## Your instructions
Lines from the one containing "Screen dimensions: 1212x630" through the end of the material are to be retyped exactly; do not copy pictures.

■ ■ ■ ■

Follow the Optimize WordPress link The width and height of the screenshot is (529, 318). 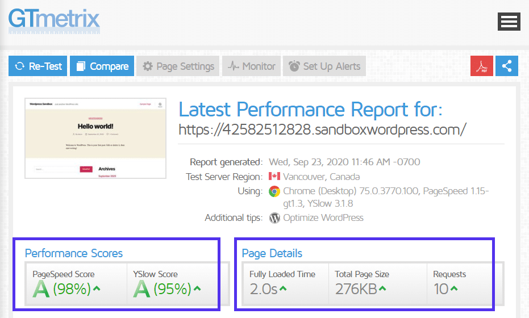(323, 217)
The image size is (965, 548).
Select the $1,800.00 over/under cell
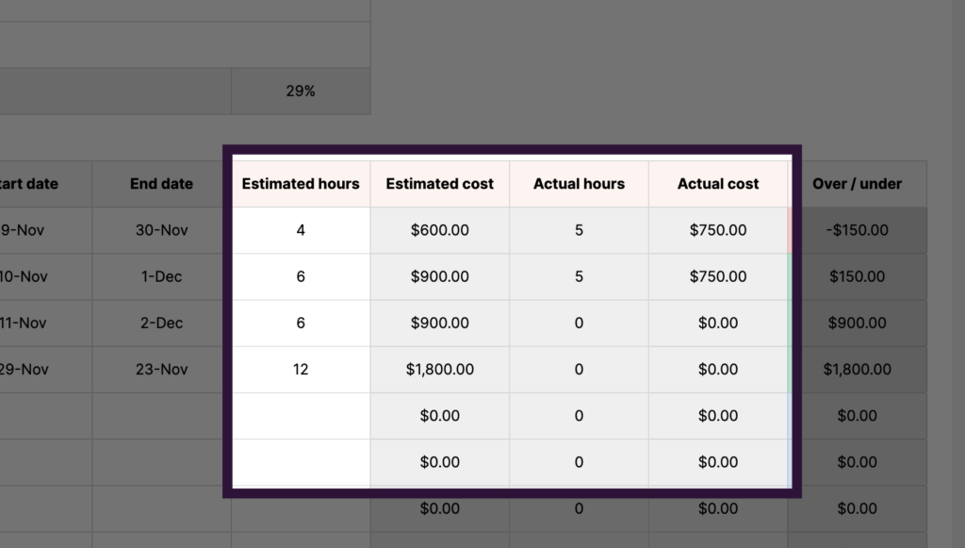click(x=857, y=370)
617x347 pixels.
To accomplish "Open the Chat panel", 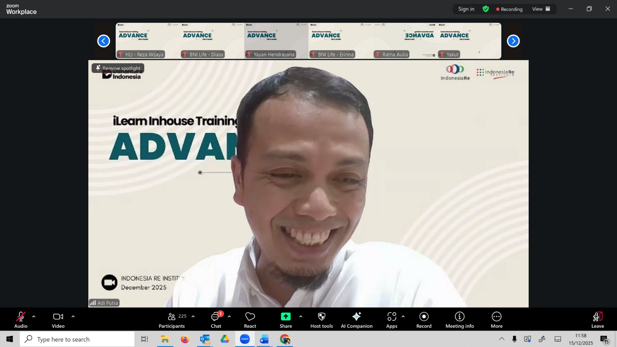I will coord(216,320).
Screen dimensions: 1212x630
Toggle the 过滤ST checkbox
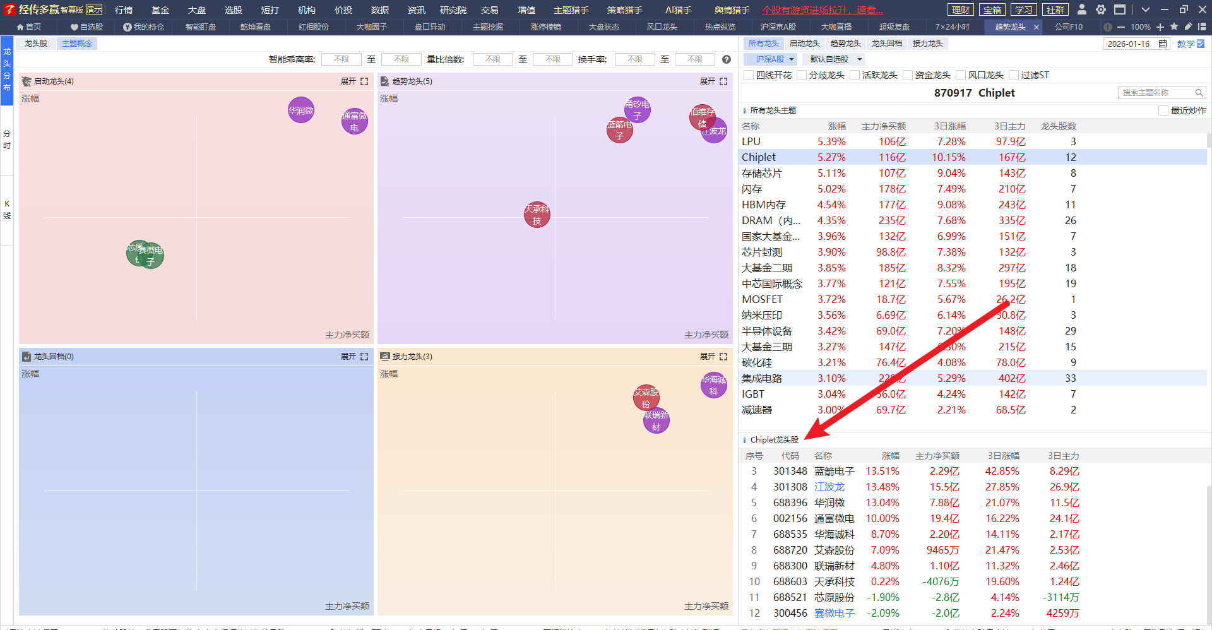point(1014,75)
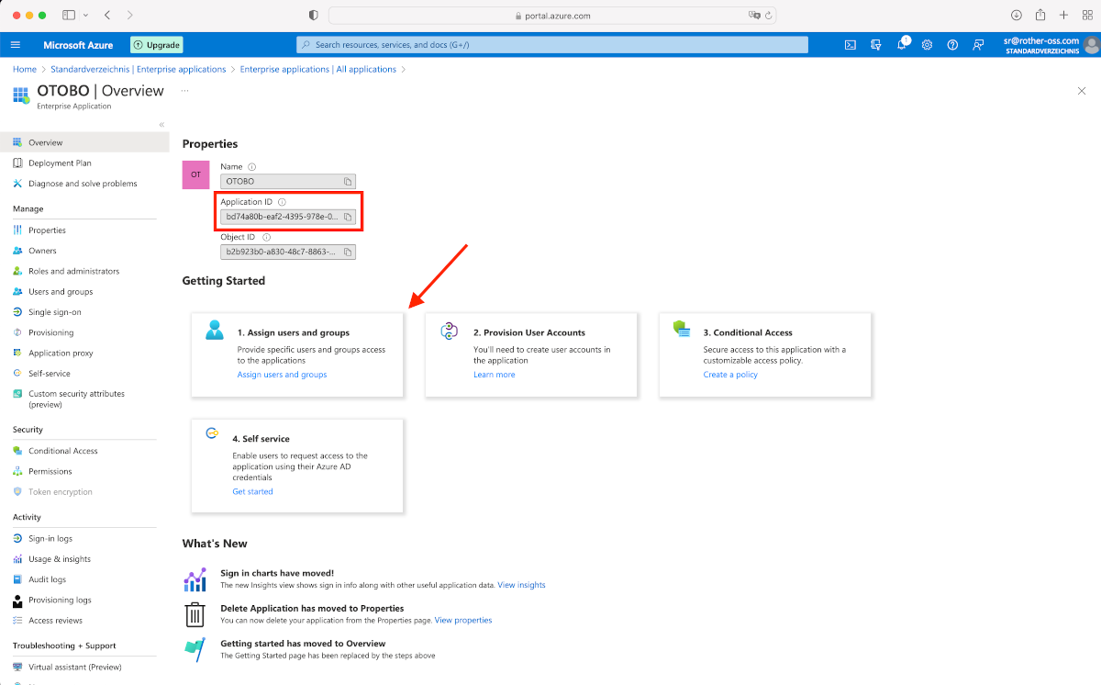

■ ■ ■ ■

## Task solution
Screen dimensions: 1212x630
Toggle the 过滤ST checkbox
point(1014,75)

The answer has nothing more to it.